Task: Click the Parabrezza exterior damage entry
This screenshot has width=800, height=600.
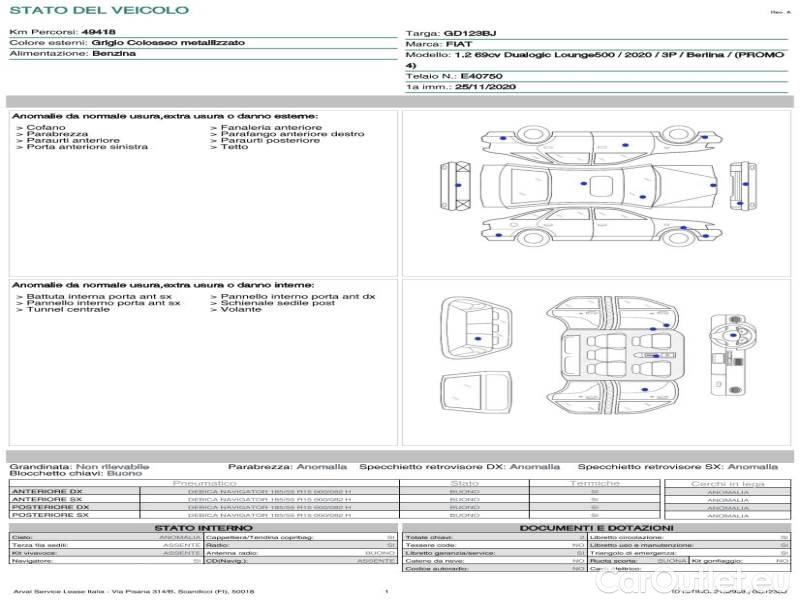Action: coord(57,134)

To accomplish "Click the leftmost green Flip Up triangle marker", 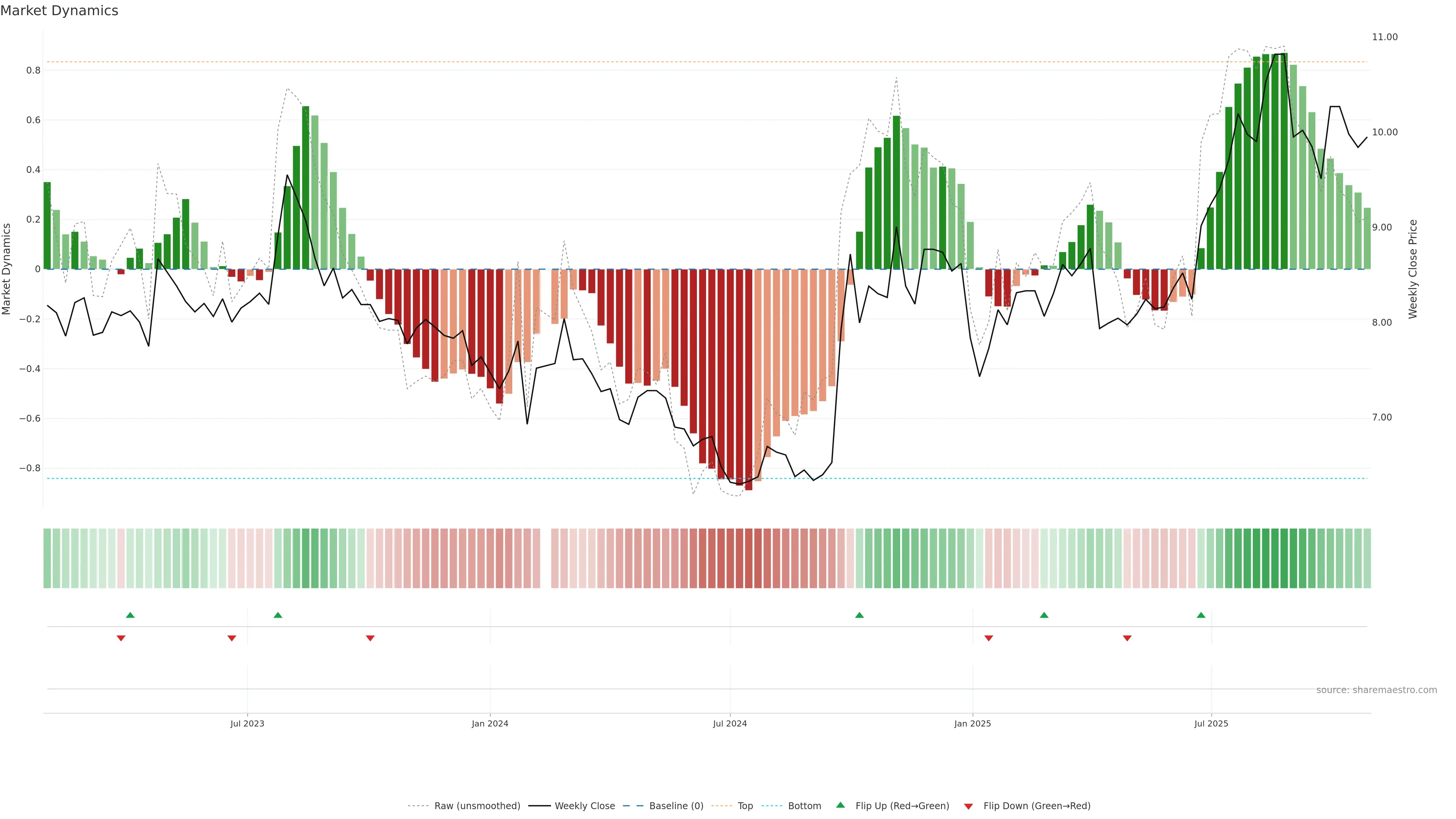I will pos(130,615).
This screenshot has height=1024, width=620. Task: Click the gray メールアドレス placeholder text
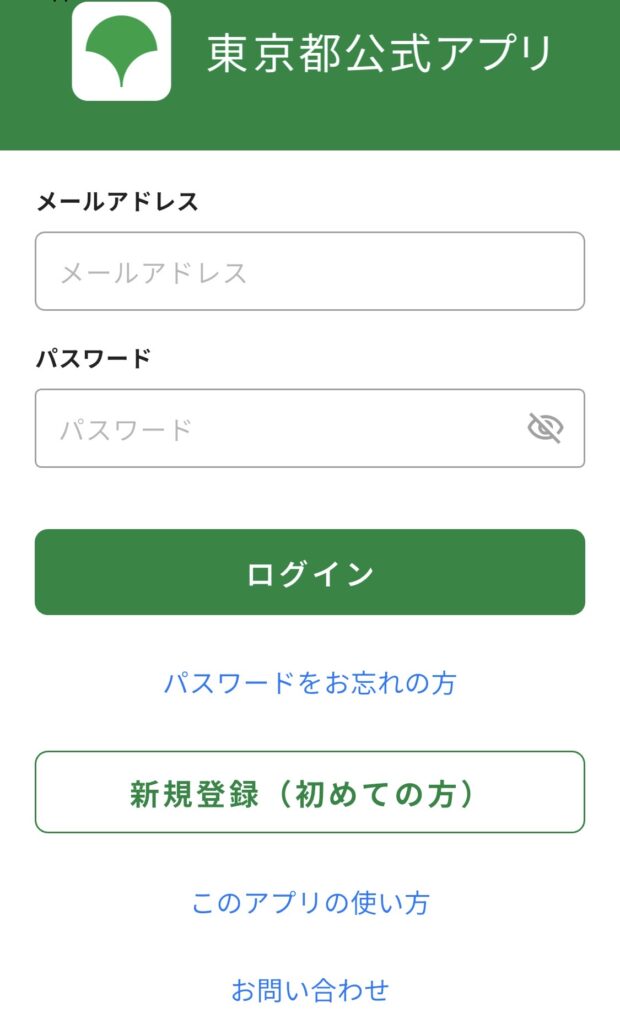pyautogui.click(x=154, y=272)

▬▬▬▬▬▬▬▬▬▬

PROBLEM DESCRIPTION.
Pick out each line of the material above that contains the string "Task", matching uppercase and lowercase exactly, and copy those lines in full.

RESULT OF THIS EXERCISE.
Task: Click the Parabrezza exterior damage entry
This screenshot has height=1024, width=620. Task: Click the gray メールアドレス placeholder text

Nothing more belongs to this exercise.